The official unemployment rate, U3, reported in the Bureau of Labor Statistics Household survey (see explanation below), increased from 3.5% in February 2020 to 14.7% in April 2020. A steady decrease followed until a slight increase in March. October’s measure of 3.7% is up 0.2 percentage points MoM and is no longer in pre-pandemic form as it has been.

A more encompassing view of unemployment (U6) that includes those holding part-time jobs for economic reasons, as well as discouraged workers not looking for jobs, was 6.8%, up from 6.7% in September.

Another gauge, and a more definitive view, are the number employed as a percentage of the population. Last month, the employment-to-population ratio was 60%, down 0.1 percentage point versus September.

Figure 3 details side-by-side parallels of the unemployment rate (both the U3 and U6 rates) since 2005 as well as the labor force participation rate and employment-to-population ratio over the same period.

EmpNetJob Figure3

Initial claims for unemployment insurance, which are reported weekly by the Department of Labor, were sideways in the week ended Nov. 3, totaling 217,000 but up by 24,000 new claims since our last report a month ago. Despite the MoM increase, they remain historically low and well below the 250,000 threshold and reflective of a strong labor market, the Department of Labor said.

The four-week moving average of initial claims is up slightly over the last month but still “reflective of a very strong labor market. Continuing claims were also up modestly, while the insured unemployment rate held steady at 1%,” reported.

Human resources consulting firm Challenger, Gray and Christmas Inc. produces a monthly employment update for the US. It reported that job cuts in October totaled 33,843 — an increase of 13% from the 29,989 announced the previous month. October’s total is 48% higher than the same year-ago period when 22,282 cuts were announced.

October marks the sixth time this year that cuts were higher in 2022 than in the corresponding month a year earlier. Last month’s total was the highest total job cuts in a single month since February 2021, the report said.

Year-to-date (YTD), employers announced 243,338 cuts, down 16% from the 288,043 cuts announced through the same period in 2021. It is the lowest January to October total since Challenger began tracking job cuts in 1993.

“We are beginning to see more job cut activity in the fourth quarter, historically when the bulk of cuts occur, as companies finalize budgets and plans,” Challenger said. “Many companies are anticipating a downturn, and with a still-tight labor market and the Fed’s rate hikes, more cuts will be on the way as we enter 2023.”

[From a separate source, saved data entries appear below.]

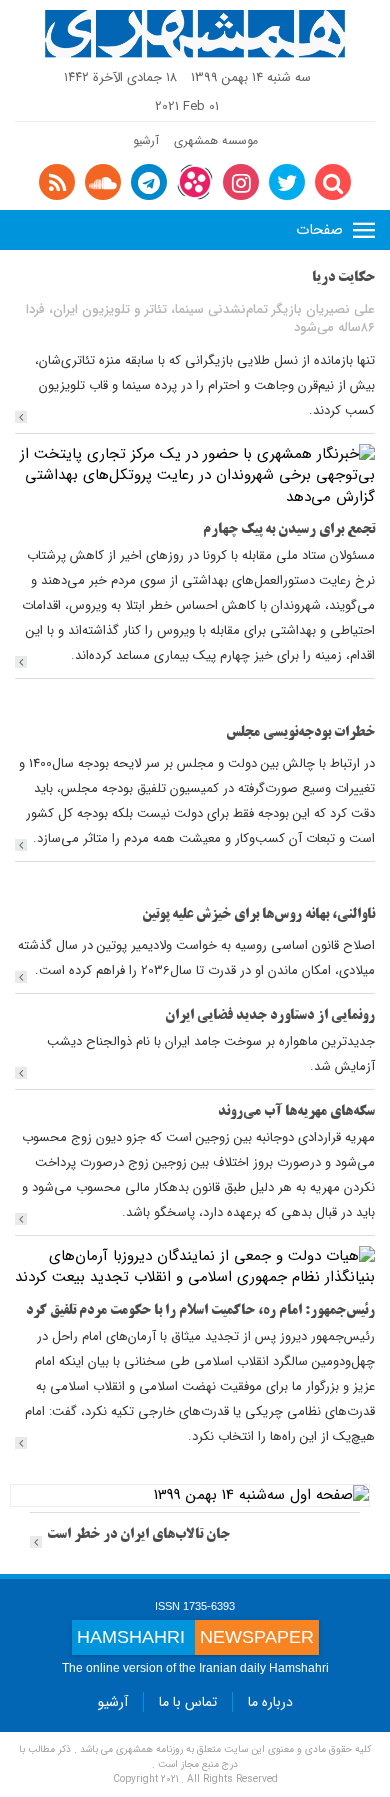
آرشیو (146, 140)
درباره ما (270, 1702)
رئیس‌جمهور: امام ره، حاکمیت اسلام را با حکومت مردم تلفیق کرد (200, 1311)
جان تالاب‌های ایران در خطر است (138, 1535)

Cuts were widespread in September. Technology companies led in job cut announcements last month, with 9,587, bringing total cuts YTD to 28,207, a 162% surge YoY in the sector. Other cuts included automotive, construction, and real estate, the report said.

Figure 4 shows the four-week moving average of new claims since January 2018, seasonally adjusted. It also shows the total reported job cuts per month, according to Challenger, on a three-month moving average.

EmpNetJob Figure4

Explanation: On the first Friday of each month, the Bureau of Labor Statistics releases the employment data for the previous month. Data is available at The BLS reports on the results of two surveys. The Establishment survey reports the actual number employed by industry. The Household survey reports on the unemployment rate, participation rate, earnings, average workweek, the breakout into full-time and part-time workers and lots more details describing the age breakdown of the unemployed, reasons for and duration of unemployment.